Anna Ainio reviews this drama set in World War II that tells the story of a Hungarian farmer working for the Soviet army.
Floating on a wooden ship on the river, two hunters are bringing home their trophy: an enormous dead elk. They are stopped by Hungarian soldiers who shoot at them from the river shores, before stealing their booty and cutting the frozen animal’s meat with an axe. This scene takes place in the cold-light of Hungarian woods. The hunters and the soldiers exchange just a few words, as the most eloquent element in the scene is the dead carcass: it stands for the misery of the people whose region of the former Soviet Union was occupied by the soldiers. This harsh scene is a prelude for the rest of Denes Nagy’s film, which is both a dry, honest recount of a fragment of the Second World War and a slow, introspective story about military occupation and misery.
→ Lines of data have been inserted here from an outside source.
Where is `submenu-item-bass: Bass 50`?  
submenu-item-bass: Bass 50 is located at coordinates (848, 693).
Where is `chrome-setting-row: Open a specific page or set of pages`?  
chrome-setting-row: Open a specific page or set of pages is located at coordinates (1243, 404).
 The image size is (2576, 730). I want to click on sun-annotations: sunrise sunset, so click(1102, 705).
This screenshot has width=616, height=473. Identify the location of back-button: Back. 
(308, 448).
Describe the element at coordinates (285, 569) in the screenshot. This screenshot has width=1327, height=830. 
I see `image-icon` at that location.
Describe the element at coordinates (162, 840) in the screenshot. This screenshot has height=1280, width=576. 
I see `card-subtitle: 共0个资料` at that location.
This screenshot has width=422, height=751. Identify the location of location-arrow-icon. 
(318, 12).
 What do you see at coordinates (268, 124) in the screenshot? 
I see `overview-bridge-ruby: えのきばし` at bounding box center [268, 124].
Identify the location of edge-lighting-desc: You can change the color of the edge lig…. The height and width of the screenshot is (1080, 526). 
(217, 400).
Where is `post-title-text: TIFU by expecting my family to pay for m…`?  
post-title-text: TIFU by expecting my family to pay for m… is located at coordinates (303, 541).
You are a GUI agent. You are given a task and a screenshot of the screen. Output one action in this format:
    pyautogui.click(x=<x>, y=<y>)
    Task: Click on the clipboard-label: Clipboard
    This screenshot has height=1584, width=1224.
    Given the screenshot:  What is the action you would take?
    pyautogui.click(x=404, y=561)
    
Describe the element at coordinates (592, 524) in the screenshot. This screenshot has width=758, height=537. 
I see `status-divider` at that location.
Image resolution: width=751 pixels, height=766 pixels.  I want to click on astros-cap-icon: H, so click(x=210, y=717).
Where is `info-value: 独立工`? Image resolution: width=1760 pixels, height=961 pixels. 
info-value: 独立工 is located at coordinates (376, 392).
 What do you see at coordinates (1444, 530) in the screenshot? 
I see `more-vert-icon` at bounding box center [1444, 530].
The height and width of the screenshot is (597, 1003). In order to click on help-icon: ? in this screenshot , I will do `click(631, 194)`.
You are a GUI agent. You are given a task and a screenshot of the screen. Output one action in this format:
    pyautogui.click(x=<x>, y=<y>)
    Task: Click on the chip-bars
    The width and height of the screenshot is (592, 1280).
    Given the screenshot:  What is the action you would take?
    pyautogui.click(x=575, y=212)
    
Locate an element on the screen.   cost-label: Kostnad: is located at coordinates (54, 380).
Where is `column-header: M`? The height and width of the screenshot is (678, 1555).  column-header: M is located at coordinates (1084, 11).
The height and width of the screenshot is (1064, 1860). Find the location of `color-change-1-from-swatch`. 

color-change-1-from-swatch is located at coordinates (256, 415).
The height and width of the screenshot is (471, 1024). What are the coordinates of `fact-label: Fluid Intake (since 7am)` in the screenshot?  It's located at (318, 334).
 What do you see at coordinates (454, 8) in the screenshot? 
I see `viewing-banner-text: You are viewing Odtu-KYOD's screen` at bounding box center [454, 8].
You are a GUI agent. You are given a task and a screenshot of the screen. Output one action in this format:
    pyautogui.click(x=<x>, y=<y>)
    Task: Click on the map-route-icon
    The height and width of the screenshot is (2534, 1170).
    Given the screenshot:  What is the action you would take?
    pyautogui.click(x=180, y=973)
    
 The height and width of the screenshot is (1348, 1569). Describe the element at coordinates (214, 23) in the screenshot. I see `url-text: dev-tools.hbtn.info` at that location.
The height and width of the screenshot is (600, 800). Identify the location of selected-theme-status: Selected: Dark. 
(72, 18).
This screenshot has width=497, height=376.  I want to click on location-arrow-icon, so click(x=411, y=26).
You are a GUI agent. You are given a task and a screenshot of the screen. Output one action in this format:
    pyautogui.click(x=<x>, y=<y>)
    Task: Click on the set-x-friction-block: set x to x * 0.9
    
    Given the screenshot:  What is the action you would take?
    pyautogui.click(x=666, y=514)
The film’s main character, Semetka (Ferenc Szabo), is a reluctant soldier of the Hungarian cohort occupying an indistinct region of the Soviet Union. Hungarians are German allies, and they are looking for hidden partisans in the village. This war story, based on a homonym novel by Pal Zavada, is told from the perspective of the occupiers and, to a certain extent, of the occupied too: Semetka himself is divided between the role he embodies in his uniform and his empathy for the villagers. ‘Go away! There’s nothing for you here, you already took everything’, a man shouts at Semetka and his fellow-soldier in the woods. Unlike his abusive companions, Semetka perceives his military duty as a burden; and when he finds out about some pilfered cheese, he doesn’t report anything to his superiors. And when he finds out about some pilfered cheese, he doesn’t report anything to his superiors. However, as a well-rounded and realistic character, he is also complicit in their oppression of the locals. When, after an ambush, his commander-in-chief dies and he takes on the unit’s lead, he decides to enclose all the village’s inhabitants in a barn. His actions will have – perhaps unexpected – consequences when Matyas Koleszár, the newly-arrived leader, doesn’t show as much sympathy for the villagers.
There’s something inorganic about this film, a stone-like quality. Tamas Dobos’ photography is pure, cold and impressive. His long-takes on the misty and freezing mornings in the woods, where the sunlight scarcely filters between the trees, resemble the cold mornings of Tarkovsky’s The Sacrifice. Szarbo’s acting is cryptic and his face shows very little emotion. The result is that we as viewers feel like outsiders, unable to creep into his inner conflicts. We just infer them from his actions, which have the same dryness as his speech. This is highlighted by the other characters’ acting, which is equally impenetrable. In fact, Nagy spent two years in the Hungarian countryside looking for his actors in pig farms and remote fields. Along with the film’s rare/sparse dialogues, such a Pasolinian move leads to an emphasis on strong somatic traits rather than on emotions. Moreover, the diffused light and the setting of the Latvian woods (where it was shot) build on the idea of bareness conveyed by the film. In this ambience, the main character’s inner conflict grows throughout the film, never to be resolved.
This film is strongly dramatic, yet never explicit. Contrary to other war films, where tragedy is often on the edge of the screen, Natural Light slowly suggests it and leaves the viewer in a state of reflection rather than of shock. In a time of pandemic, where real-life tragedy is ever at our doorstep, Nagy’s film invites us to reflect silently on personal responsibility and inner struggle. To me, when chaos and overwhelming feelings prevail in most of our daily lives, Natural Light provides some much-needed silence.